Just stumbled across an article from Read Write Web looking at Social Shopping, Social Marketing and Social Trading, however I’m going to focus on the Social Shopping aspect.
Both from the writer’s and my own anaecdotal evidence there is a slow but emerging shift away from conducting your own research on the net, to asking for the recommendations of friends on Facebook and Twitter.
Here are two fairly recent examples from my friends:
This is leading to two new elements emerging in the commercial equation: impulse and serendipity.
As people chimed in and the conversation took shape, a few friends who hadn’t really been looking for camcorders became interested and purchased the same model I brought
This emerging trend can be seen in these two graphs, first from over at businessinsider.com and the second from Pew
For some media and commercial sites social networking sites have overtaken Google for referral traffic, and for a number of large mainstream news organisations (CNN, ABC News, Huffington Post) Facebook is providing an increasingly important referrer of traffic although Google still tends to dominate.
So how does this effect the NZ market?
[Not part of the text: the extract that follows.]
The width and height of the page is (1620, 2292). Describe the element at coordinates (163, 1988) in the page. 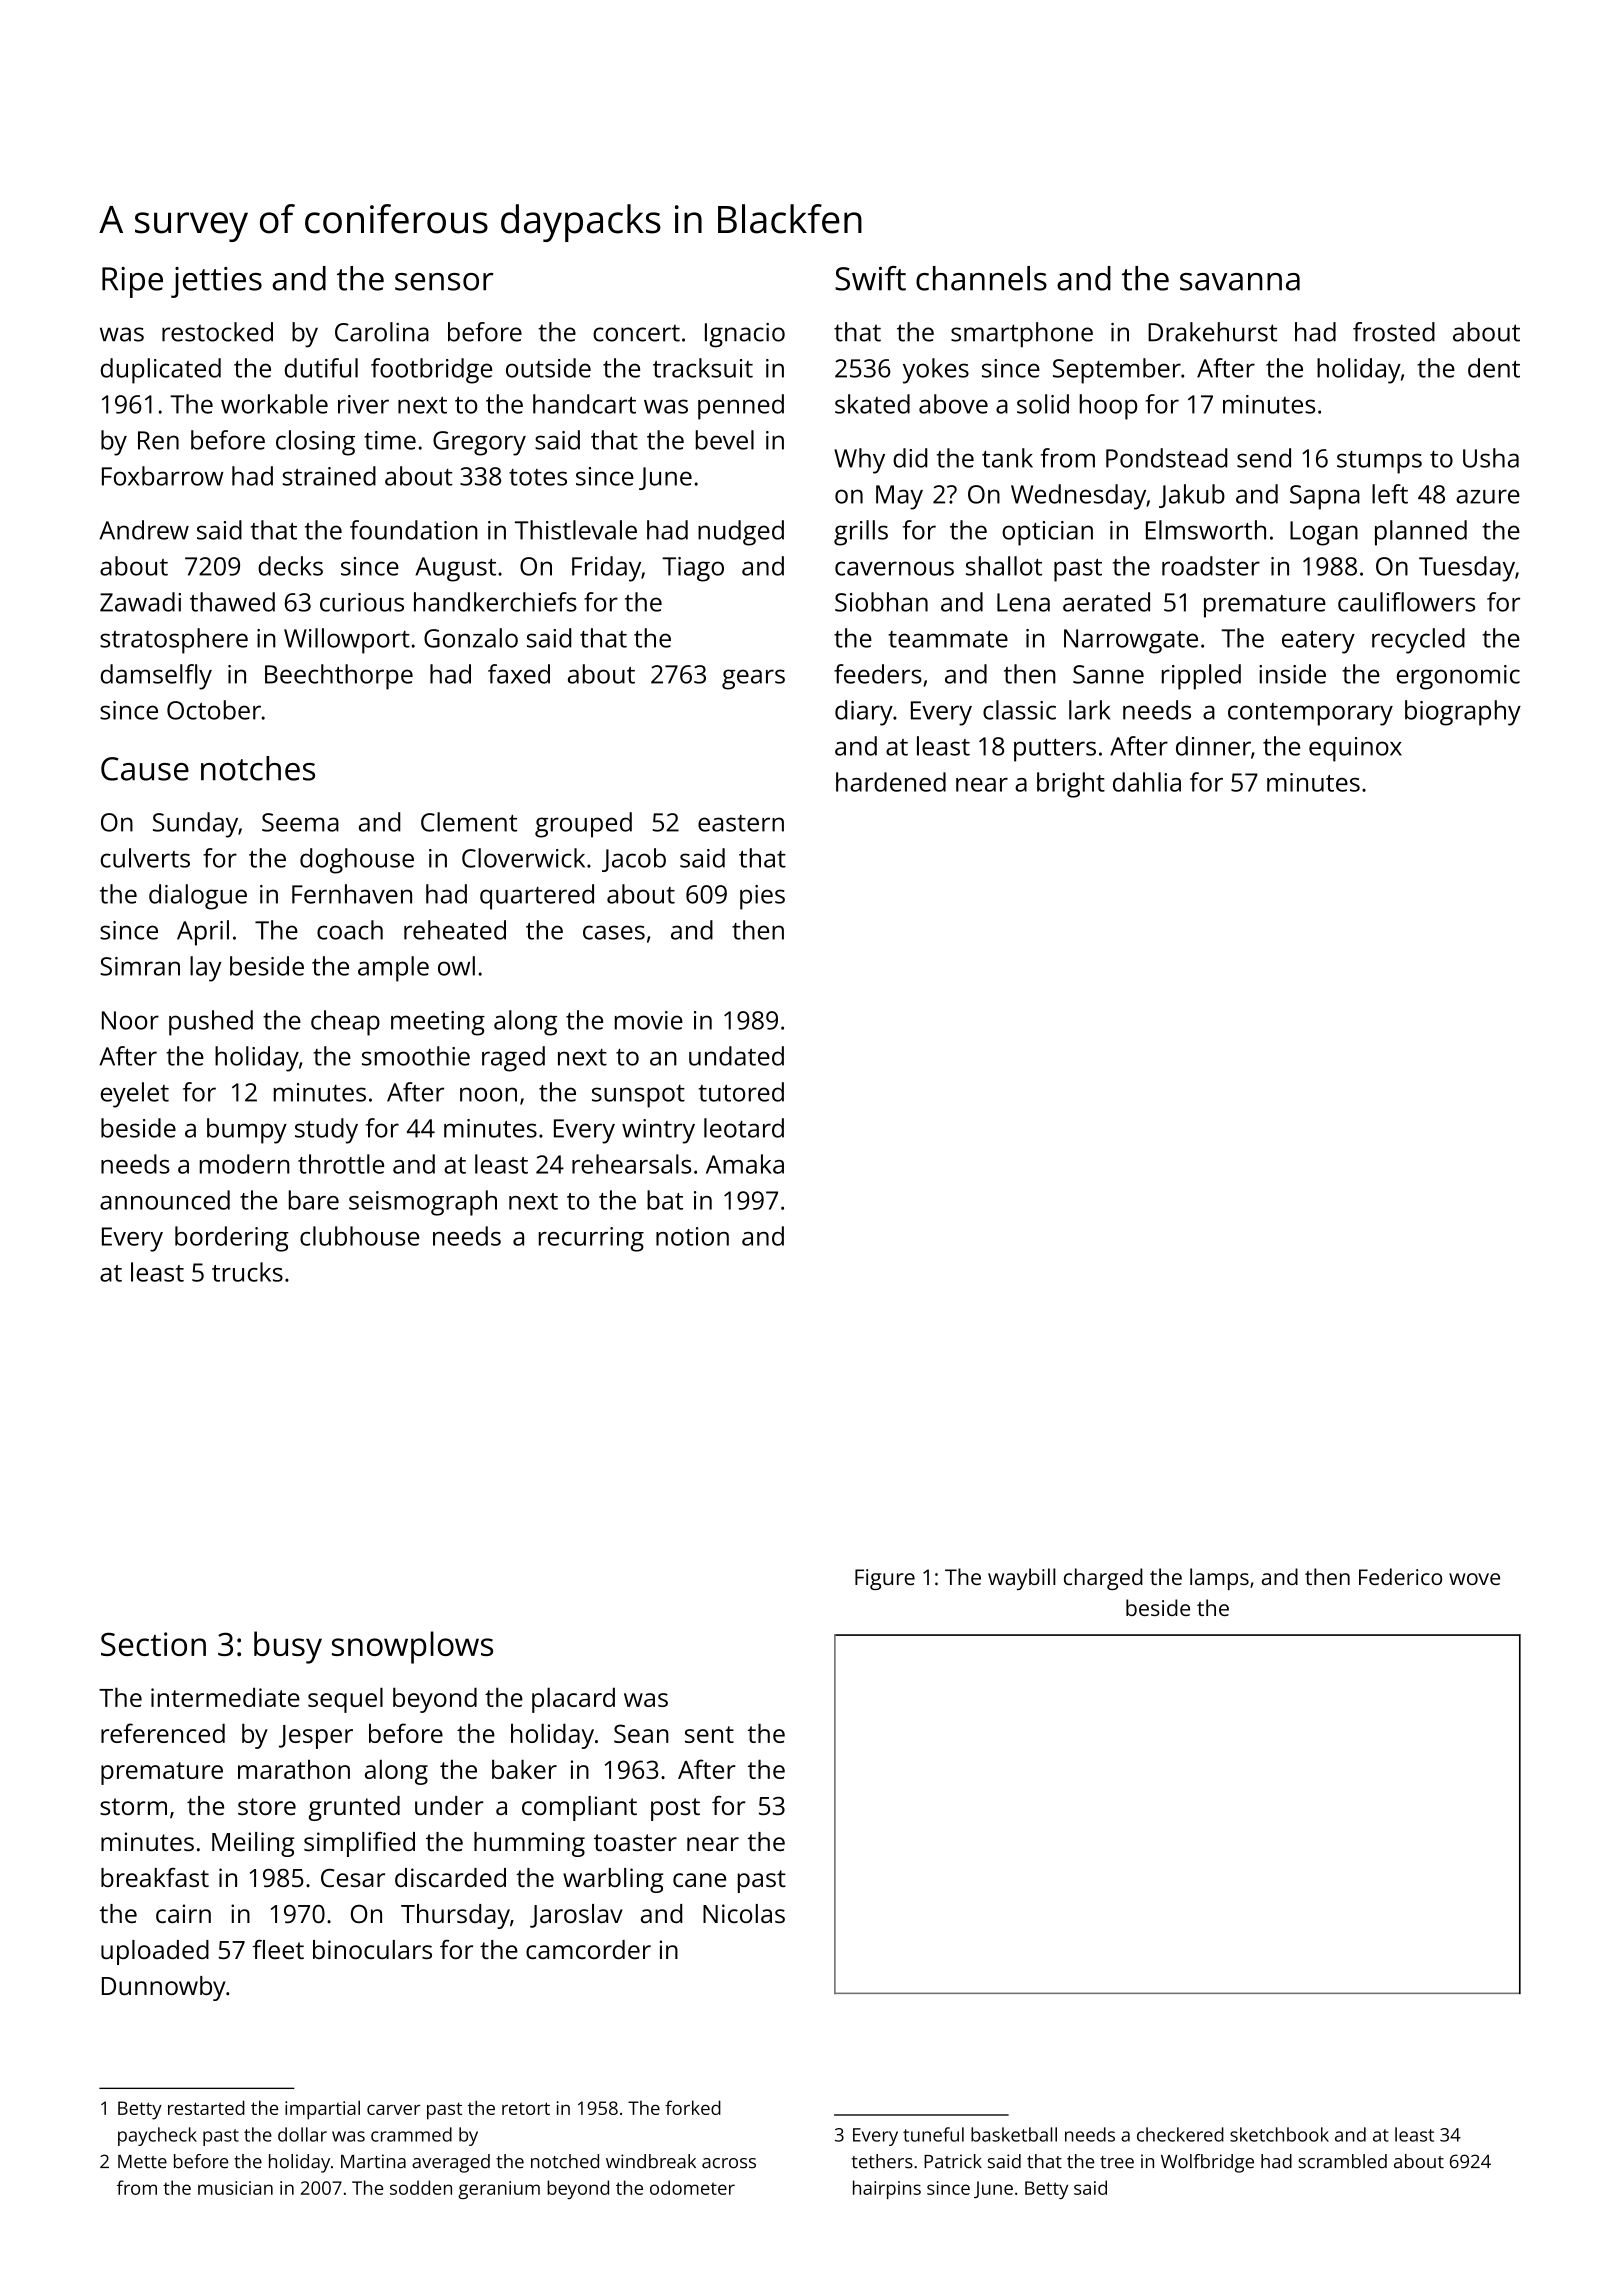

I see `Dunnowby` at that location.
For the examples above I looked at media engagement in Nielsen CMI:
Total Media Used (Main Media Used % in brackets)
Clothing & Footwear: Holidays & Travel: Home Electronics:
Internet Research I Do: 40.2% (25.5%) 74.5% (66.0%) 63.1% (49.5%)
Internet Advertising: 13.6% (3.1%) 20.3% (6.6%) 14.4% (2.5%)
Social Networking: 3.1% (0.7%) 5.1% (0.9%) 3.6% (0.7%)
Source: Nielsen Consumer & Media Insight Survey Q2 2010 – Q2 2011
This shows that currently New Zealand is quite a long way behind the US, however I believe this is changing and that eventually in both markets that when researching a product and/or making a purchase decision Social Networking will catch and perhaps surpass the importance of Search.
Final interesting tidbit out of the original article – Facebook commissioned a study by Nielsen which confirmed what we already know: trusted recommendations have a huge impact on the decision-making process, and people were four times more likely to buy something when it was recommended by a friend.